Loss remains the same during training

I’m facing a weird problem using the latest PyTorch version (1.12.1) in a JupyterLab environment.

I have this model definition:

class MyModel(nn.Module):
    def __init__(self):
        super().__init__()
        
        self.fc_1 = nn.Linear(1, 100)
        self.fc_2 = nn.Linear(100, 1)
        self.relu = nn.ReLU()
    
    def forward(self, x):
        x = self.fc_1(x)
        x = self.relu(x)
        x = self.fc_2(x)
        return self.relu(x)

net = MyModel()

The objective:

mse = torch.nn.MSELoss()

And the optimizer:

optimizer = torch.optim.SGD(net.parameters(), lr=1e-2)

I’m training the model using the following simple training loop:

def train(epochs, x, y):
    for epoch in range(epochs):
        # forward pass
        pred = net(x)
        # compute the loss
        loss = mse(pred, y)
        # backward pass
        loss.backward()
        # optimization step
        optimizer.step()
        # zero out the gradients to avoid gradient accumulation
        optimizer.zero_grad()

        print(f"Epoch: {epoch}\t Loss: {loss}")

train(5)

The really weird issue is that the first time I run the process, the model is not learning anything, and the loss remains the same. However, if I run the cell with the model definition and instantiation again, the loss function and the optimizer everything works.

Any clues?

Hi Dimitris!

Could you post a short, fully-self-contained, runnable script that reproduces
your issue together with the output you get?

(It seems like you’ve already posted most of what would be in such a script.)

This looks odd here. What are x and y? In range (epochs, y, y), x and
y would typically be integers, while in net (x) and mse (pred, y), x and
y would typically be pytorch tensors. I don’t see how this code could run.

Best.

K. Frank

@KFrank, you’re right. This was a copy-paste error. I edited the example. x and y are two PyTorch tensors and they are now moved to the train function’s signature. I obtain them like this:

x = torch.linspace(-2, 2, steps=20)[:, None]
x = x.float()
y = add_noise(f(x), .3, 1.5)
y = y.float()

where f is

def f(x):
    return 3*x**2 + 2*x + 1

and add_noise is

def noise(x, scale):
    return np.random.normal(scale=scale, size=x.shape)

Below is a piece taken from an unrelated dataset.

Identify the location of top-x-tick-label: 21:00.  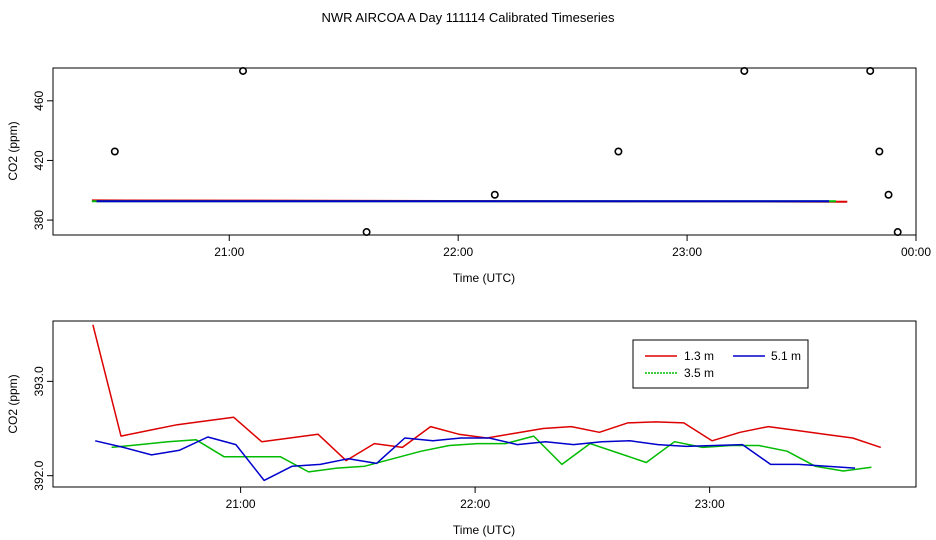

def add_noise(x, mult, add):
    return x * (1 + noise(x, mult)) + noise(x, add)

This sounds like a flaky training where the convergence fails randomly. Did you try rerunning the code using different seeds to check the convergence rate?

Also, based on your post it seems the output could be negative if the noise is large enough while the last relu usage would clip the output so you might want to remove it.